Presentation
Biomethane, produced primarily from agricultural biomass, is a low-carbon renewable gas. In France, biomethane policies aim to increase its production by nearly fourfold by 2030 and more than twelvefold by 2050, thus contributing to the energy transition. These policies also aim to reduce production costs and reward agricultural practices that support the agroecological transition.
This Issue Brief is drawn from a Study analysing the tensions and synergies between these three objectives in the implementation of biomethane policies.
Read the Study and its key messages (in French)
Key Messages
- France’s biomethane production targets rest on: (1) energy-climate scenarios requiring at least 95 TWh of biomethane to achieve climate neutrality, alongside a 50% reduction in final energy demand and substantial electrification; (2) biomass resource assessments showing an available potential of 100-170 TWh of biomethane.

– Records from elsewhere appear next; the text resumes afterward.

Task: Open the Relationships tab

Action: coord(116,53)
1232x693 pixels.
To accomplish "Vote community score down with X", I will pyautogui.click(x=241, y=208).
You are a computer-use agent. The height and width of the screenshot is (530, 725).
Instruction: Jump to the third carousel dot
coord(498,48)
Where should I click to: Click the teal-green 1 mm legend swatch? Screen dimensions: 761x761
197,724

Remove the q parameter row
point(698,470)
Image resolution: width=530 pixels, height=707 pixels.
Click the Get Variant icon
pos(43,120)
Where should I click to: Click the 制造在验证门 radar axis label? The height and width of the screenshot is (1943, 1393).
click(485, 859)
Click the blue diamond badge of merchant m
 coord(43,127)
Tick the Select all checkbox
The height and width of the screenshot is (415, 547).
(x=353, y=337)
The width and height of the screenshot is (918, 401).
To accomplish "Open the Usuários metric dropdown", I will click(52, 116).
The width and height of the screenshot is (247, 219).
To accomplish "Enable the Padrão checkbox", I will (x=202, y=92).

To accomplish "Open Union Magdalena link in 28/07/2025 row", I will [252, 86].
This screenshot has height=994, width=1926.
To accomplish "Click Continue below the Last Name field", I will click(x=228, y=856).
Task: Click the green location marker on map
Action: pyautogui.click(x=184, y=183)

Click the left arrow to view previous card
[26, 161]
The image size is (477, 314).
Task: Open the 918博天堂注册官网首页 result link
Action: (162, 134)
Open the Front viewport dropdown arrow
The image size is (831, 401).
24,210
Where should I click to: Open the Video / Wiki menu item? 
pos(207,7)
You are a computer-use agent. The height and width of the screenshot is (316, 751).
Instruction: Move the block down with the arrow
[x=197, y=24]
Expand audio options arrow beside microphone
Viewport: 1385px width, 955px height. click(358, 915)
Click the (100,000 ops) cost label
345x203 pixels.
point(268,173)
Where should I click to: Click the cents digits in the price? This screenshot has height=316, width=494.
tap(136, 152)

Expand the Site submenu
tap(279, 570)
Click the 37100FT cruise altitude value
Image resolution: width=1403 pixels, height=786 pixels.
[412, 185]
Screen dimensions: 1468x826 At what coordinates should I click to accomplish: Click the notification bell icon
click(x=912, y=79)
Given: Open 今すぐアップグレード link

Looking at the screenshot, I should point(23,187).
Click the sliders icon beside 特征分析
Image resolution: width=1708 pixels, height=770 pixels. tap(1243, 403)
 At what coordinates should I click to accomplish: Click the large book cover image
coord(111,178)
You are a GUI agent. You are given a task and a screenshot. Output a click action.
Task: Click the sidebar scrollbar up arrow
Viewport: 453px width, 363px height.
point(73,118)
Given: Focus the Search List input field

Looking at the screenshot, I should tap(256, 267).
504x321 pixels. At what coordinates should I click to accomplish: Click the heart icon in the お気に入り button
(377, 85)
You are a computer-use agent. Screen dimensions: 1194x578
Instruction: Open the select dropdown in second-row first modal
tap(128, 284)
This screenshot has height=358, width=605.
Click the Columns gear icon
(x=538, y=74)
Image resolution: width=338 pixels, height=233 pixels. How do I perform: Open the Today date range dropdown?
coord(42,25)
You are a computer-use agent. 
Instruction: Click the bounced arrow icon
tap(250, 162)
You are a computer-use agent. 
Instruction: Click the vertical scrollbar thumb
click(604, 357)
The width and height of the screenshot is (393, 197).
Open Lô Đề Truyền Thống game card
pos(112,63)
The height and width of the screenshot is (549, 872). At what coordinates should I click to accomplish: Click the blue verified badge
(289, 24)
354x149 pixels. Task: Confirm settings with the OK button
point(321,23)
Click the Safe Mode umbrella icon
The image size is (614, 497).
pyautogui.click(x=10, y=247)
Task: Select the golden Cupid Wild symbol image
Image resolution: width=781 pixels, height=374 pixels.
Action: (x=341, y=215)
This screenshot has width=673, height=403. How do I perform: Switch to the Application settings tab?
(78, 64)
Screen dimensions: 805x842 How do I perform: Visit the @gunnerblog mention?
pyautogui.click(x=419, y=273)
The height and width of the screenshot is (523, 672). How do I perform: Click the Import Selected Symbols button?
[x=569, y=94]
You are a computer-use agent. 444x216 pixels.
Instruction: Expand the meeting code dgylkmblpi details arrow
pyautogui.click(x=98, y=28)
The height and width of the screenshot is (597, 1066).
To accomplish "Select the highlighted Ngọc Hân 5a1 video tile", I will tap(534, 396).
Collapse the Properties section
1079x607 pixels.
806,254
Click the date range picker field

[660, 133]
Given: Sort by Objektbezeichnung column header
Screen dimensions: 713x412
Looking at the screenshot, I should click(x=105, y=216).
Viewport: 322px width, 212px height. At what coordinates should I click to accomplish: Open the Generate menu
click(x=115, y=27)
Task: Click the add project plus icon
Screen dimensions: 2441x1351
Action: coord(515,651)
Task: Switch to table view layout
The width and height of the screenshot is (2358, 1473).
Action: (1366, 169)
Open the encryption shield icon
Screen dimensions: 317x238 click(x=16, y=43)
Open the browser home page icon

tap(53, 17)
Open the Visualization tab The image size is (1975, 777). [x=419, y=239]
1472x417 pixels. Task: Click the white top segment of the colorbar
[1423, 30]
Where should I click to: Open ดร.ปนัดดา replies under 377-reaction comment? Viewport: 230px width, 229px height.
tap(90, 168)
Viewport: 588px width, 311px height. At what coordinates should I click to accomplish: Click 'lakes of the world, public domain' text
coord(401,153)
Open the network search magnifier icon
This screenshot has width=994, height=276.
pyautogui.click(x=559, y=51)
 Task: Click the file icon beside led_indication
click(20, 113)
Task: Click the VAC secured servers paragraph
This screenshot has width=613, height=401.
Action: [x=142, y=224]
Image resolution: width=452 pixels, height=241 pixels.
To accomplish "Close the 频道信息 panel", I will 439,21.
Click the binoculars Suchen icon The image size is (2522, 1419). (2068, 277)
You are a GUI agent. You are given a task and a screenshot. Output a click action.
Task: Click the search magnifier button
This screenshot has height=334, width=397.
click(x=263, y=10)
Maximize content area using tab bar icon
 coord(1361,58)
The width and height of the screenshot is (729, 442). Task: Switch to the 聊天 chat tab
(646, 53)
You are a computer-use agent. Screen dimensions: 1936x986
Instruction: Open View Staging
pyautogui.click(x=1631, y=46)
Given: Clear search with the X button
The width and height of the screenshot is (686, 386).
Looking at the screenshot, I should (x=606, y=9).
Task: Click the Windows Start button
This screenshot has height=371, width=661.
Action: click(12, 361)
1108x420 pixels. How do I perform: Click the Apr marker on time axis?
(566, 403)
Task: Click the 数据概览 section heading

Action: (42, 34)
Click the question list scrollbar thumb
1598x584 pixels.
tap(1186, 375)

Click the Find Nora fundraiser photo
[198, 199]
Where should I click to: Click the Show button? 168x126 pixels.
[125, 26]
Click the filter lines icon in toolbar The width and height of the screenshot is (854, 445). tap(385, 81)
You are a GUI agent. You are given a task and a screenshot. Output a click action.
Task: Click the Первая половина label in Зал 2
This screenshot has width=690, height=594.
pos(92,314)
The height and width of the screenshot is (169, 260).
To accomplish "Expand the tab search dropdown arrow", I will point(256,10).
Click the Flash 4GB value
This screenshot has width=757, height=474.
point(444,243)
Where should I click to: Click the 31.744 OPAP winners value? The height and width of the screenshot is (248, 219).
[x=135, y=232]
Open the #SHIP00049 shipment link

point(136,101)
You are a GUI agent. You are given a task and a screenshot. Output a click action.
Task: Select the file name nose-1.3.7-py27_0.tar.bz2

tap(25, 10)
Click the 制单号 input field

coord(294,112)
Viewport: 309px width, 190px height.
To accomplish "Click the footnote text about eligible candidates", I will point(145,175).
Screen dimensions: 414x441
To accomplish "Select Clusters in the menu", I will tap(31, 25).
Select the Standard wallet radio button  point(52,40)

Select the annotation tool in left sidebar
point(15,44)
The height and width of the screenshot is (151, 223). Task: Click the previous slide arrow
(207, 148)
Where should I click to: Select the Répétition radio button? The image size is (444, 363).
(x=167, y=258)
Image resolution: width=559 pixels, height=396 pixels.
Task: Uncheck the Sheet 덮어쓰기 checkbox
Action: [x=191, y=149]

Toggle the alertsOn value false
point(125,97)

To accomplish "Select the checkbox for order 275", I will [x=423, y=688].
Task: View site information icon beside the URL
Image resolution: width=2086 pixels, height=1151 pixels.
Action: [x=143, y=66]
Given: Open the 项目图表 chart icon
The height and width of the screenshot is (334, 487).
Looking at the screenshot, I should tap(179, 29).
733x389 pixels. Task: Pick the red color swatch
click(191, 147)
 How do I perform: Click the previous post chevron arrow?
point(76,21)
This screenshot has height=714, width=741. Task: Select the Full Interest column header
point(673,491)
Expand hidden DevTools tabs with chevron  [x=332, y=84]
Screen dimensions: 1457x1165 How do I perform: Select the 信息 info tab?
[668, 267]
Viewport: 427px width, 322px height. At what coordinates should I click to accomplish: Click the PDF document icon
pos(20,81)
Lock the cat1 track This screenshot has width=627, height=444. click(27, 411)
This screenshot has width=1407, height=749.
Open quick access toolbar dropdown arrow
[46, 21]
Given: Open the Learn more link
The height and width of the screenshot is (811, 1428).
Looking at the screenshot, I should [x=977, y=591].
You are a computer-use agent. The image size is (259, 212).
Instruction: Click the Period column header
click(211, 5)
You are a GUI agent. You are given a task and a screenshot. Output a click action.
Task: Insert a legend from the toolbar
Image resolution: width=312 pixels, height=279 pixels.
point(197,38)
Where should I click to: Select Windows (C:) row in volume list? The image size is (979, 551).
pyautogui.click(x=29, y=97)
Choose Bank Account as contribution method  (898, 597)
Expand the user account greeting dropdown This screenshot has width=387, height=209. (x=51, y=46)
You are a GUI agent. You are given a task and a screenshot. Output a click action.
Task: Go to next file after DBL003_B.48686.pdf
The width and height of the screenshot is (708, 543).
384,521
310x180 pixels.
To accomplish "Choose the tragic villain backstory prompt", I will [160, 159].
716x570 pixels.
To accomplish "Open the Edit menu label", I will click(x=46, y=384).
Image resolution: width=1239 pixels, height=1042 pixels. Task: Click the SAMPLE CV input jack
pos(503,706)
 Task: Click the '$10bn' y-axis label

- Since 2010, production growth has aligned with targets. However, agri-environmental benefits have been limited and mixed, including some negative impacts. Production costs have not decreased significantly, while fossil gas prices have remained stable. As a result, public spending for biomethane stands at approximately €1 billion per year.
Achieving the volumes projected for 2030 would theoretically be possible given biomass resources, but would compromise other objectives:
• Production costs would remain stable due to (1) existing difficulties in obtaining biomass, and (2) limited reductions in investment costs. At current levels of public support, total costs would reach €2-3 billion per year.
• Agri-environmental benefits would remain modest, while anaerobic digestion could reinforce the lock-in of production methods into unsustainable trajectories, particularly if demand for animal feed and pressure to reduce production costs persist.Moreover, the sector’s economic viability may be threatened by yield variability and declining trends, exacerbated by (1) pressure on agroecosystems from increased biomass demand and (2) climate change effects.
- Three priority areas for change towards more sustainable production emerge:
• Renewed local governance to strengthen: (1) monitoring of biomethane production projects; (2) implementation resources to redirect or halt failing projects; (3) spatial planning of biomass uses to reduce usage conflicts.
• A demand policy based on prioritizing uses to (1) reduce methane use in sectors with decarbonized alternatives; (2) encourage sectors without alternatives to support more sustainable production through appropriate financing mechanisms.
• Regular reassessment of the role of gas in energy scenarios and the agri-environmental impacts of anaerobic digestion, to clarify (1) systemic trade-offs associated with reduced production targets, and (2) economic and political conditions for minimizing anaerobic digestion’s negative impacts while promoting certain dimensions of the agroecological transition where possible.